## [Directions for this task]
What you write must match exactly the lines from the one with "This screenshot has width=720, height=1560." through the last line of the material below.

BEGIN Material for this task

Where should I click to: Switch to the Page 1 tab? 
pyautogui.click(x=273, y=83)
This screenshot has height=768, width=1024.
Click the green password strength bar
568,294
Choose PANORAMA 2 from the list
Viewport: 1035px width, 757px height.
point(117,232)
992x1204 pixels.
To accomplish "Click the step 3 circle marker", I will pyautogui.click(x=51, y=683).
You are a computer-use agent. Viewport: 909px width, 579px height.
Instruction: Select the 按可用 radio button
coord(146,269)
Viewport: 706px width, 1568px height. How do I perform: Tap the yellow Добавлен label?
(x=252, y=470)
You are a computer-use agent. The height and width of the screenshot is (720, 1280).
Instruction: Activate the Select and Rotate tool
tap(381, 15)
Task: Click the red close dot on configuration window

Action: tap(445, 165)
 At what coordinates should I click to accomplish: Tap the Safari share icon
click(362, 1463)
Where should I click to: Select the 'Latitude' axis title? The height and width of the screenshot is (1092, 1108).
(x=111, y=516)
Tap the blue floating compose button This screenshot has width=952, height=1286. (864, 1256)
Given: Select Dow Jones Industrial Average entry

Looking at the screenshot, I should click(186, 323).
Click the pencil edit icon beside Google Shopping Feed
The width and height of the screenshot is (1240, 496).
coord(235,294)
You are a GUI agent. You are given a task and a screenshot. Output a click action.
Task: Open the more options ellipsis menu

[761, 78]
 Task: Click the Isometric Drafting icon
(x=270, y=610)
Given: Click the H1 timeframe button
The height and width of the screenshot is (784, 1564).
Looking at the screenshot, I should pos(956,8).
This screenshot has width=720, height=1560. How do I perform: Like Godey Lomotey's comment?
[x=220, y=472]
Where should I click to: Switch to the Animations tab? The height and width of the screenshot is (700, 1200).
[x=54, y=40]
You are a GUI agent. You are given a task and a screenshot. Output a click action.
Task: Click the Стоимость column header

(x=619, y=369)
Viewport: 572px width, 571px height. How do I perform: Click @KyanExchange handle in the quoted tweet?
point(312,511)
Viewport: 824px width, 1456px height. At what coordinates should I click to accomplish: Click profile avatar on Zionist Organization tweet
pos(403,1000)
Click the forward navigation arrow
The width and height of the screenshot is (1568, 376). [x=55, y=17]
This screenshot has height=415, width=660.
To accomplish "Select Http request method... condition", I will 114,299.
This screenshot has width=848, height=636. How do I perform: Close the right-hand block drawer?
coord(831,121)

END Material for this task

## [Output for this exercise]
This screenshot has width=720, height=1560. How do I perform: Like Godey Lomotey's comment?
[x=220, y=472]
Where should I click to: Switch to the Animations tab? The height and width of the screenshot is (700, 1200).
[x=54, y=40]
You are a GUI agent. You are given a task and a screenshot. Output a click action.
Task: Click the Стоимость column header

(x=619, y=369)
Viewport: 572px width, 571px height. How do I perform: Click @KyanExchange handle in the quoted tweet?
point(312,511)
Viewport: 824px width, 1456px height. At what coordinates should I click to accomplish: Click profile avatar on Zionist Organization tweet
pos(403,1000)
Click the forward navigation arrow
The width and height of the screenshot is (1568, 376). [x=55, y=17]
This screenshot has height=415, width=660.
To accomplish "Select Http request method... condition", I will 114,299.
This screenshot has width=848, height=636. How do I perform: Close the right-hand block drawer?
coord(831,121)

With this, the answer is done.